Down and out, Rana makes talent count
Rana shot gold in standard pistol, once again showing that there can be no one like him in terms of sheer talent, writes S Kannan.india Updated: Dec 08, 2006 01:27 IST
It was in 1994 when Jaspal Rana, a precocious teenager, made sports followers aware of an event called standard pistol. He won gold in the junior category at the World Championship in Milano, with a record to boot.
At that time, his family lived in a small house in Pushp Vihar, where neighbours realised the boy next door had done something big only after reporters and photographers started showing up.
Those were days when getting a quote from Rana was impossible - no email or cellphones, and there wasn't even a phone in the Rana house. His mother spoke of the boy's dedication and talent and how he relished home-made paranthas at the Karni Singh Range in Tughlakabad.
Three years later, he got married to a charming girl called Reema. Was the young man, perhaps a few months short of 21, entering wedlock a bit too early? Wouldn't it be better if he focused only on his shooting career?
Well, Jaspal has always been different and loved pressure the same way Leander Paes does. Marriage made no difference to the fun-loving young man's attitude.
Rana was not a slogger at the ranges but had such a profusion of natural talent that he could do well.
A year later, Jaspal 'flopped' at the 1998 Asian Games in Bangkok, when the front part of his weapon came off. And in 2002, Jaspal returned empty-handed from Busan.

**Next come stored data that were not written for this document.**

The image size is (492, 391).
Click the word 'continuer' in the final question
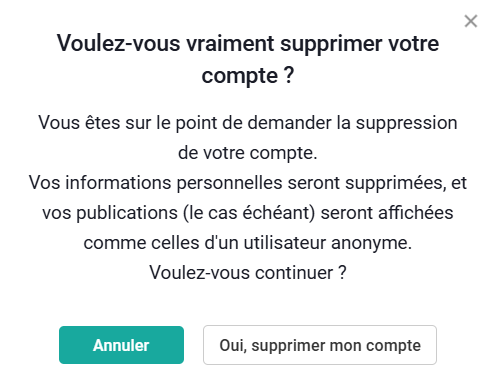(x=294, y=273)
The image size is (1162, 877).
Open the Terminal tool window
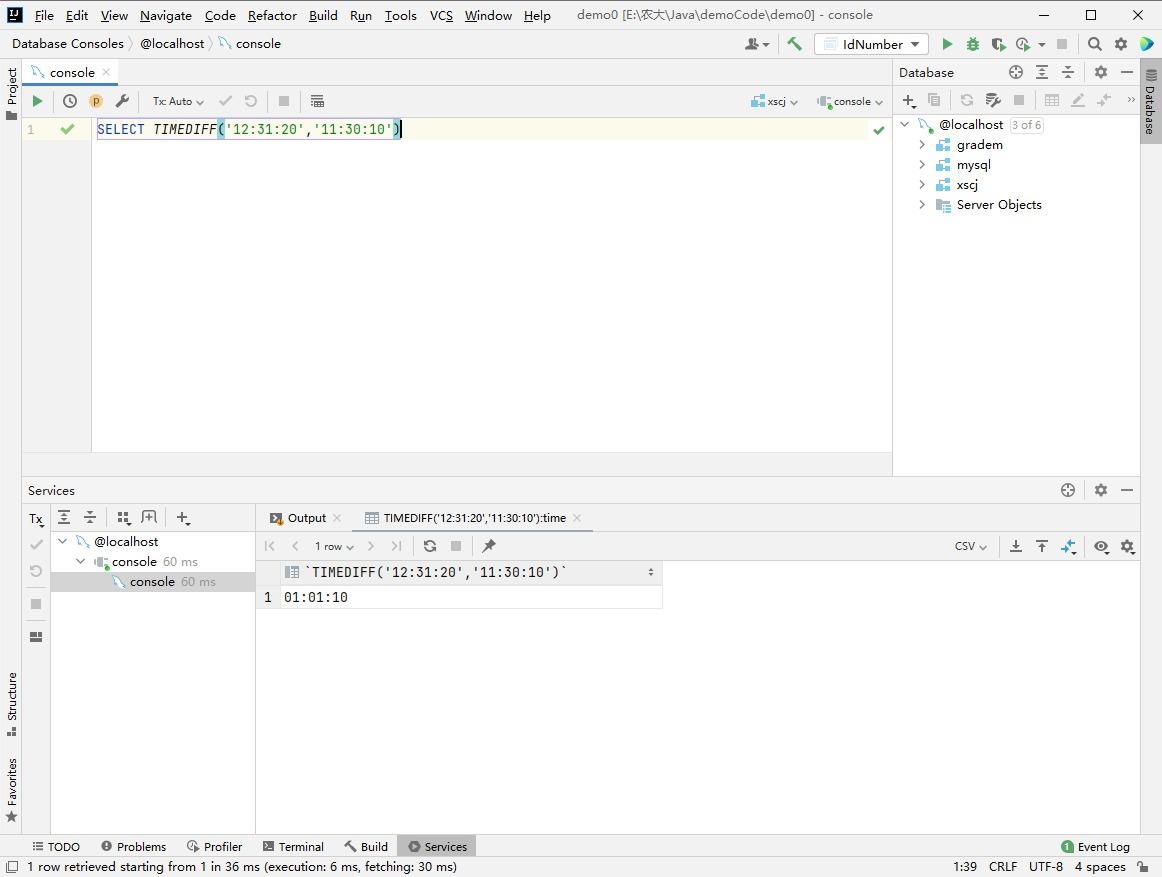click(293, 846)
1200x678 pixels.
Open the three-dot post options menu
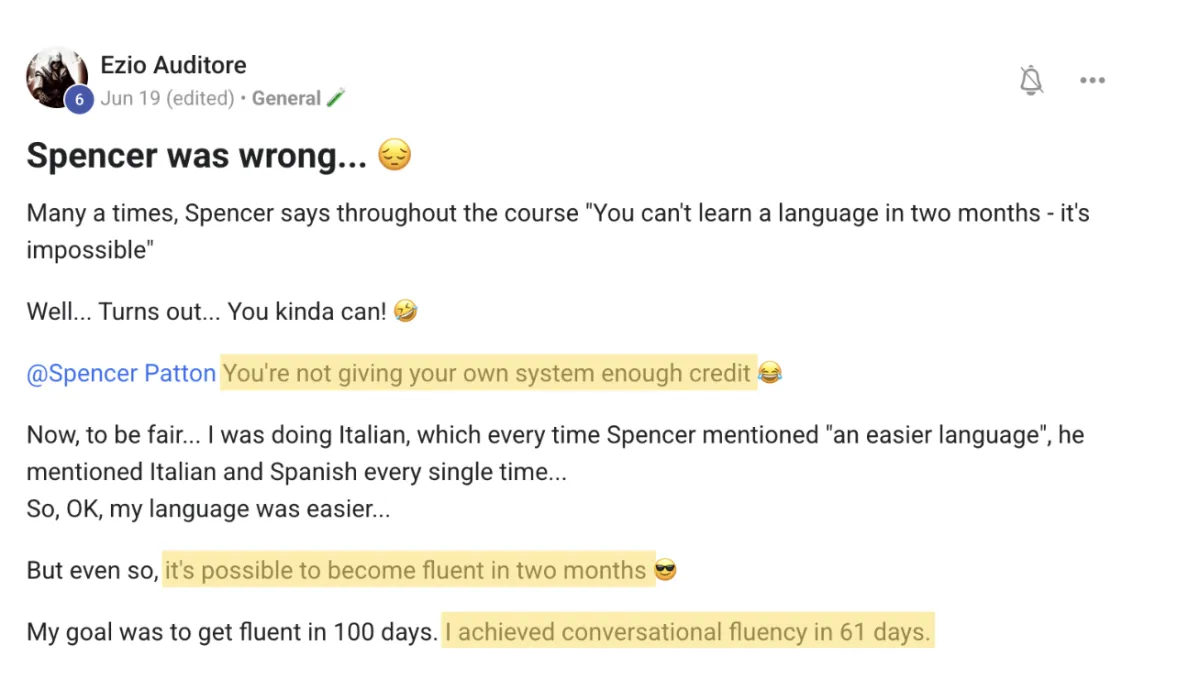coord(1092,81)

Criticism is something Jaspal has never cared about, and at the start of the year, when "Goldfinger" Samresh Jung was the toast of the nation after the Commonwealth Games, Jaspal did not cry or crave for attention.
Jaspal's habits have changed. He does enjoy a little lager and his teeth do suggest tobacco has done some damage. Somehow, despite all that, his index finger has not lost touch when it comes to pulling the trigger.
When Hindustan Times spoke to him six months ago, he wasn't evasive when asked where his career was headed. Rana had come to terms with the fact that he would never shoot an Olympics medal. "Bhaiyya, Asian Games is big for me and the country, that's my main goal," he said.
Was he spending enough time at the range? He didn't give a straight reply, but it was clear that, straddled with the responsibility of being a husband and father of two, he was pressed for time.
On Thursday, when Rana shot gold in standard pistol, he once again showed that there can be no one like him in terms of sheer talent.
'Pistol prodigy' was a tag he got in 1994. And he can still wear it round his neck, for it's not often an Indian shoots an individual gold on a stage as big as the Asian Games.